Едва я думаю об этом, Ланская выключает воду и тянется за полотенцем, которое перекинуто через створки душа. Опустив голову вниз, вытирает волосы, шею. И если бы я наблюдал все это не сквозь родительский контроль в виде запотевшего стекла, у меня бы, наверное, уже давно к чертям разорвало яйца. А когда она заворачивает себя в полотенце, как в кокон, и, открыв дверцу, собирается шагнуть на тот самый коврик, где стою я, наши взгляды встречаются.
И мы разбиваемся. Вдребезги.
В ее горле застревает крик, в моем — все дерьмо, которое я готов вывалить на нее, лишь бы оттолкнуть.
Мы молчим. До тех пор пока я не переступаю порожек и не толкаю ее обратно к стене, сжав чертовски тонкую на фоне круглой задницы талию через махровое полотенце, которое хочется спалить к чертям собачьим.
— Что… ты делаешь? — звучит глухо и понятно лишь по движению губ. Покусанных, полных, ярких, как блятское кровавое солнце, губ.
— Проверяю.
Все. Занавес. Спектакль окончен, потому что теперь на сцену выходят живые эмоции.
Я с зубами набрасываюсь на ее рот. Вкусный, влажный и отзывчивый рот. Да, она мне отвечает! Когда прихватываю зубами ее нижнюю губу — она стонет. Сдавленно, жалобно, как будто тихо умоляет меня продолжить. Когда втягиваю верхнюю — дрожит всем телом. А сталкиваюсь с ее языком — врезается ногтями в мой затылок и тянет к себе.
Это, блять, как ожившее порно с сюжетом. То самое, где долго раскачивают лодку и которое я обычно проматываю до горлового, но здесь и сейчас стопорюсь именно на завязке.

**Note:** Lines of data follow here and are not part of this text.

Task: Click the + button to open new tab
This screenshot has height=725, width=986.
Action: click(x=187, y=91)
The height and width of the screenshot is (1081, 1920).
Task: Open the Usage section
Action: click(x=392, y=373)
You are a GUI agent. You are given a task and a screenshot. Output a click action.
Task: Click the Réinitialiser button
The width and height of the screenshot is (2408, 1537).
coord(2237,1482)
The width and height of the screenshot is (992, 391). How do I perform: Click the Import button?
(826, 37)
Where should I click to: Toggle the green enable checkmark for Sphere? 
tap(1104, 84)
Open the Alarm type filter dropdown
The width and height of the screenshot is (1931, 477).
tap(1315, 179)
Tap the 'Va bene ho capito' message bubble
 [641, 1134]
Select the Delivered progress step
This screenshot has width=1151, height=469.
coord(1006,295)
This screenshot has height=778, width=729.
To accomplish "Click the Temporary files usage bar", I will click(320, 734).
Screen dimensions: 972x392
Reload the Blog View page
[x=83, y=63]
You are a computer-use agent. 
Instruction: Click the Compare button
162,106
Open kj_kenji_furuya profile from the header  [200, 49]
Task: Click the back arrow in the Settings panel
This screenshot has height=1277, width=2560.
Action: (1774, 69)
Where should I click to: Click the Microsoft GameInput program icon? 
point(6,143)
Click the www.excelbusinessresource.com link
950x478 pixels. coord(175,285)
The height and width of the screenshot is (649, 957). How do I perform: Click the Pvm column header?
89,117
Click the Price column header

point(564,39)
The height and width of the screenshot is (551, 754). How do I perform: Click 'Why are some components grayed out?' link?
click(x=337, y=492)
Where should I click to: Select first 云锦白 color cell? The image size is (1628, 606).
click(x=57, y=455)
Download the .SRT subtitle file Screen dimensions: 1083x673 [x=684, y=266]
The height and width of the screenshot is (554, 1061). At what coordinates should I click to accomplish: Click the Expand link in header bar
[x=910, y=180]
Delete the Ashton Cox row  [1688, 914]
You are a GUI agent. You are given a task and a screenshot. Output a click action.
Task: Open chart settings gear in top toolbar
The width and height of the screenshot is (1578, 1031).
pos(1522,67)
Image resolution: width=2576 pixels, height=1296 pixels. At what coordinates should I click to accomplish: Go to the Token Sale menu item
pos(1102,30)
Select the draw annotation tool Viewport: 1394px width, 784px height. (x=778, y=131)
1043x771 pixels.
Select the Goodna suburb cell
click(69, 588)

Я целую ее, наклонив голову вбок, чтобы глубже, сильнее, яростнее. Бьюсь об ее язык, как корабль о скалы. Насмерть, блять. Не отрываясь от губ, которые будто припаяло к ней, опускаю ладони ниже, касаюсь голых бедер и медленно, точно мне некуда спешить и впереди целая вечность, пробираюсь пальцами за край полотенца. Чтобы сжать неприкрытый зад и толкнуться ей между ног стояком. Да, у меня стоит так, будто я год не дрочил. Ноет, рвется в бой, и я уже готов кончить, точно святая невинность здесь я, а не…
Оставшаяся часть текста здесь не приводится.